John doesn’t baptize people to make them feel bad—or good—about themselves. Once again, he’s enlisting people in a cause. He’s not getting your heart ready for Jesus to dwell in it; he’s telling you it’s time to have the heart to take a stand and follow the way of Jesus. The magi of Matthew 2 learned that in a hurry; right after laying down their gifts they had to choose sides. We’ll get a more vivid picture of where Jesus’ way leads us once the Sermon on the Mount is underway in Matthew 5.

Our response to John’s preaching, Working Preachers, is not necessarily to preach just like him. It’s to help a congregation discover that the process of Divine repair runs through them. That will mean different things to different people, of course. A preacher does not have to prescribe the details of the experience. (After all, most people have a good sense of what they will see when they examine themselves.) But a preacher needs to create the space for that and offer the encouragement.

A preacher bears the responsibility of discerning particular perspectives and priorities when it comes to thinking about how a congregation commits itself to being a place of repair. Chances are that you and your congregation already have a sense of what’s crying out for repair. John’s (and Jesus’) language about judgment and sorting can make the conversation rough, for their rhetoric is difficult to navigate, especially when the theological grammar envisions just two categories, like wheat and chaff. But that language’s greater power resides in its capacity to call each of us to align oneself (and a congregation) with Jesus and his righteous cause. It’s not just warning; it’s invitation.

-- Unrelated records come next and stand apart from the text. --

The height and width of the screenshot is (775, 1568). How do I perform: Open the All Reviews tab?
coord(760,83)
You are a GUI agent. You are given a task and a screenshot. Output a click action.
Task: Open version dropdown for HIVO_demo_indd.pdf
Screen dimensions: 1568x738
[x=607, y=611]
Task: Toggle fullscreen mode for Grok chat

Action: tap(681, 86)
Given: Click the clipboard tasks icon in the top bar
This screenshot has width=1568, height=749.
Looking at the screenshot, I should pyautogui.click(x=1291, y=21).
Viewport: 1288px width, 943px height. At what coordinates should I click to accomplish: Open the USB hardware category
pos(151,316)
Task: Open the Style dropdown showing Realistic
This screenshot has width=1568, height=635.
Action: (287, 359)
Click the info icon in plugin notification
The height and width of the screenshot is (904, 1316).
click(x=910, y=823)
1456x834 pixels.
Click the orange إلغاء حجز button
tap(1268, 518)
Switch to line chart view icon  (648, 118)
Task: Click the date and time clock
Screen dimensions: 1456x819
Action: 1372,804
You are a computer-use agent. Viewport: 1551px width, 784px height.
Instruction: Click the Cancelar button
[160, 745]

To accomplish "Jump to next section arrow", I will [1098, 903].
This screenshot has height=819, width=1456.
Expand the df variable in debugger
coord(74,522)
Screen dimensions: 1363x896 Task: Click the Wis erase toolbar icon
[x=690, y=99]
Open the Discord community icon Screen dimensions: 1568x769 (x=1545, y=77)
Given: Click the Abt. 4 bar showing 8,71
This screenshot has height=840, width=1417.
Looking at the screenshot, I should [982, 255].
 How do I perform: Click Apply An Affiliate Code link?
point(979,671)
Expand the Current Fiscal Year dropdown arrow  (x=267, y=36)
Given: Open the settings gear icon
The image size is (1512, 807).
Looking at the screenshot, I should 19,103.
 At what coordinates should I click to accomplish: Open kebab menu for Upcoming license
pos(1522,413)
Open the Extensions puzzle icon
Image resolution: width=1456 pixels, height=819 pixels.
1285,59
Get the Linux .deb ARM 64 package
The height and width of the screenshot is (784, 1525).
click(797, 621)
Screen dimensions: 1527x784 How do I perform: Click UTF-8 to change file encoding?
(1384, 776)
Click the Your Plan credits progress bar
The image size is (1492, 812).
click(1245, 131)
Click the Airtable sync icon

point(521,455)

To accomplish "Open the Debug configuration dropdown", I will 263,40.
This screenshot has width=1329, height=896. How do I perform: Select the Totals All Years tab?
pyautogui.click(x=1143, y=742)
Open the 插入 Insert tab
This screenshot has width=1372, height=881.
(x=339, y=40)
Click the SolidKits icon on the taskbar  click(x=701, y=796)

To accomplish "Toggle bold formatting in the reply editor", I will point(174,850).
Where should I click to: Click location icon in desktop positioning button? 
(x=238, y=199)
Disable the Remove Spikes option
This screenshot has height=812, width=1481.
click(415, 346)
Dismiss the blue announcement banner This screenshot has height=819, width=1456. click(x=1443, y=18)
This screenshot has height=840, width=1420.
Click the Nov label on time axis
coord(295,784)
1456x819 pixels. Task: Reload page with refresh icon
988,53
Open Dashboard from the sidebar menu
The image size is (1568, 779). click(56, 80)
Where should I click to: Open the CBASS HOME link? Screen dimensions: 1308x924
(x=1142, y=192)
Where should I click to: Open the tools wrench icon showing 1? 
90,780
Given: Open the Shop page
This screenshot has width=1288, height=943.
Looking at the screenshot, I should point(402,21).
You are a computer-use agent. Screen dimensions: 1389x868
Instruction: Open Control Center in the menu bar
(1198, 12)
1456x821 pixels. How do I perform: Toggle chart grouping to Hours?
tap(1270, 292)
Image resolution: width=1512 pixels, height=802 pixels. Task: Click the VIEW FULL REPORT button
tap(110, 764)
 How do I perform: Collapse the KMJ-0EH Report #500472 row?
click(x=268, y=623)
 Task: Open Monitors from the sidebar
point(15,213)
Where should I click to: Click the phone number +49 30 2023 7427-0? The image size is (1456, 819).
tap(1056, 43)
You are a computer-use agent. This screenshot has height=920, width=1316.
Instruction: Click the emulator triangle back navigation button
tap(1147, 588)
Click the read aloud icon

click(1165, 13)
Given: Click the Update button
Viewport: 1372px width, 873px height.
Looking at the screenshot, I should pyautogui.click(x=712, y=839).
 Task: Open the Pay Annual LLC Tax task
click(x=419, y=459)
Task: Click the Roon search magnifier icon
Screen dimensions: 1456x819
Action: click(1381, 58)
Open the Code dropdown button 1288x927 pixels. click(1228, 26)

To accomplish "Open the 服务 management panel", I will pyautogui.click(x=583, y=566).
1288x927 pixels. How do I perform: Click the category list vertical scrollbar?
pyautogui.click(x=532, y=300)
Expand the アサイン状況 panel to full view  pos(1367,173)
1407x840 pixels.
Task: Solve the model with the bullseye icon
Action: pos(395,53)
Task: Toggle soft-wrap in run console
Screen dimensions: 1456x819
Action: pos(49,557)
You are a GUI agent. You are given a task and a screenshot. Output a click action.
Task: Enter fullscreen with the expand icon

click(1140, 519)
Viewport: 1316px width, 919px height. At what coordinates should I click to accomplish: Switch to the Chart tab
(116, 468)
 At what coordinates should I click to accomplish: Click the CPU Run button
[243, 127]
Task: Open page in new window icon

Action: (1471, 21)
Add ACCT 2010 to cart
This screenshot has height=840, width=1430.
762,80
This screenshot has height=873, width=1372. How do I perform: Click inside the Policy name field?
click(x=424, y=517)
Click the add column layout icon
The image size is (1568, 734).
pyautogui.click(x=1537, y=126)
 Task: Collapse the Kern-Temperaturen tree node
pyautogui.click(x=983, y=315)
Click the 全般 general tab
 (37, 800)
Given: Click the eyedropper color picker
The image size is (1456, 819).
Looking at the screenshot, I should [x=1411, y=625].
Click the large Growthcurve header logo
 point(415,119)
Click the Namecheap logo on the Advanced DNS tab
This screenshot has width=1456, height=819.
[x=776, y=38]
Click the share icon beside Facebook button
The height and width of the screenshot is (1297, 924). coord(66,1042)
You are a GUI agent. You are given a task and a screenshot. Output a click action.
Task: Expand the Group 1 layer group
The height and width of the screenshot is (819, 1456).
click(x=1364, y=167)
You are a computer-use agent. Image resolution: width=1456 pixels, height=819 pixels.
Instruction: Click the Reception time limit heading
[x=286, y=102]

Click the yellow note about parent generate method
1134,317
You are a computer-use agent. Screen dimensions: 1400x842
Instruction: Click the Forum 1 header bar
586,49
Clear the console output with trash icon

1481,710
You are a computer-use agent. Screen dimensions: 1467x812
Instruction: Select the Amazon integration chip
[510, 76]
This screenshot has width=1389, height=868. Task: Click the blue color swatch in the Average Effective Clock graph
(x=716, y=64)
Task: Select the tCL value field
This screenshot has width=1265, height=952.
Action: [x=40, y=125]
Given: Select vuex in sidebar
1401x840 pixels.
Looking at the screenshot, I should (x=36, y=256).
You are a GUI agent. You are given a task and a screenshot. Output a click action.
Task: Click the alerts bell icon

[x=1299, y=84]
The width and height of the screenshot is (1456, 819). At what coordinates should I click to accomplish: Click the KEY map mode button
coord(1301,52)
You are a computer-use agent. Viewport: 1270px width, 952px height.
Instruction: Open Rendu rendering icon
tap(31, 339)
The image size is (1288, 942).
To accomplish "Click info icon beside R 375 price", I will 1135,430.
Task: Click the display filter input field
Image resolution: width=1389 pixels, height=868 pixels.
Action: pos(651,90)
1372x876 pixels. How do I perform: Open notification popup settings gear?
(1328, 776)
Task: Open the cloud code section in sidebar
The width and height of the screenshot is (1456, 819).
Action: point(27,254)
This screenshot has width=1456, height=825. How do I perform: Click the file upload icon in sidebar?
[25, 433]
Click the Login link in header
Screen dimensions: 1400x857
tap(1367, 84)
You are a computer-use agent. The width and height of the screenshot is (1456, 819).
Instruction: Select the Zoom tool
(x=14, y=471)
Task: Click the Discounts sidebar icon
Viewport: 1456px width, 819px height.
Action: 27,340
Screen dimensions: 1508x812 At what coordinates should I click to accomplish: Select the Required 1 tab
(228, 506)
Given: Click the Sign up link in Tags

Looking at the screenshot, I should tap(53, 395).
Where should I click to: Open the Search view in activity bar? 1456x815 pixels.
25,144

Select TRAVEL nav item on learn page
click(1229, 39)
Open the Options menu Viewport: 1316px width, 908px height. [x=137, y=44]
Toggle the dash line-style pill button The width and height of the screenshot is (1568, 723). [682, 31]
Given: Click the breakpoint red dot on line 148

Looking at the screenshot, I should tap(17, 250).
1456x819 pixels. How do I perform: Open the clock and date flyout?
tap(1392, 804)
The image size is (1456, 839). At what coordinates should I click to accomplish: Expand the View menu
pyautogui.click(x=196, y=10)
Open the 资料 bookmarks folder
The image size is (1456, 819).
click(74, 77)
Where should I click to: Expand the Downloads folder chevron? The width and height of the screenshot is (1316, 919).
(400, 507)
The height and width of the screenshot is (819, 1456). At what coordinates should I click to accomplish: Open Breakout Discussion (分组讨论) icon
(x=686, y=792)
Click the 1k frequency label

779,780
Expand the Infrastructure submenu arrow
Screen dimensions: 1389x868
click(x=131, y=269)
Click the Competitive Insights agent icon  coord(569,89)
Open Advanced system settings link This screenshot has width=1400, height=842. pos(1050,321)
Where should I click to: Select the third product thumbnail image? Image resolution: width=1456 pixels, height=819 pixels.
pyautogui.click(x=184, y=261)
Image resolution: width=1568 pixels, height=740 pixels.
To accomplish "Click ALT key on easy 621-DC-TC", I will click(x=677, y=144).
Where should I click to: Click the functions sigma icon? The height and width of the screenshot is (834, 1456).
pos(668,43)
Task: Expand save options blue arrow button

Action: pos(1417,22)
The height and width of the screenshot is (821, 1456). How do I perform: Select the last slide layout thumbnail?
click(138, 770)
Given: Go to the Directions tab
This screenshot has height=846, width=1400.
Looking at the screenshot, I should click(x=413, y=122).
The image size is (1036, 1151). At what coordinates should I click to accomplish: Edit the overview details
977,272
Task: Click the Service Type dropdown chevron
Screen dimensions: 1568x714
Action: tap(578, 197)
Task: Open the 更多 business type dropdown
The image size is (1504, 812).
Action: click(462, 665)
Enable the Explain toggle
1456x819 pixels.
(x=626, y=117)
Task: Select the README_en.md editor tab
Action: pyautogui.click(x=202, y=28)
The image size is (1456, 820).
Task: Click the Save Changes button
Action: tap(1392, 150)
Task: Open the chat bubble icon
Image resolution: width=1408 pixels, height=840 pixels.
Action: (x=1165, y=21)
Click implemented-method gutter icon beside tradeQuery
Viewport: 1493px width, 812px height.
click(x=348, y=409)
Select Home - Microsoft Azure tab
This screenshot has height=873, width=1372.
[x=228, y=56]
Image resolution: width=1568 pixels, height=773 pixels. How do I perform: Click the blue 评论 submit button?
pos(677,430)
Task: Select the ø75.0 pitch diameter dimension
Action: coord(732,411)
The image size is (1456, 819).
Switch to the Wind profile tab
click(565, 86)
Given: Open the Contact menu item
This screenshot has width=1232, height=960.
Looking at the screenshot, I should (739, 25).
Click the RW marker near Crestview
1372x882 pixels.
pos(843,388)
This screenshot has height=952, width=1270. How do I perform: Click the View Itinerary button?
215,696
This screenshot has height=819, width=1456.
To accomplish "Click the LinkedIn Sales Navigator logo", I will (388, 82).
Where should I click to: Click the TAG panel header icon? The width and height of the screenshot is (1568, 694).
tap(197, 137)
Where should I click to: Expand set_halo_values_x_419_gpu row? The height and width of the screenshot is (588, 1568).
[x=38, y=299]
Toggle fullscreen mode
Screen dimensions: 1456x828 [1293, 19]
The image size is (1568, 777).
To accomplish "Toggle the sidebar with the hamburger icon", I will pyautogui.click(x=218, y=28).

The coming of Jesus promises to result in a security like Isaiah 11 imagines, a harmony like Psalm 72 imagines, and a unity like Romans 15 imagines. Your Advent preaching can stirs us up with the promise that those things are not far down the road. That implies a complementary declaration, too: that God’s apparent patience with people, systems, ideas, policies, and theologies that are predatory, unjust, and mean should not lead anyone to assume that God will let them stay as they are.

Better for us to start preparing for the way now, rather than later.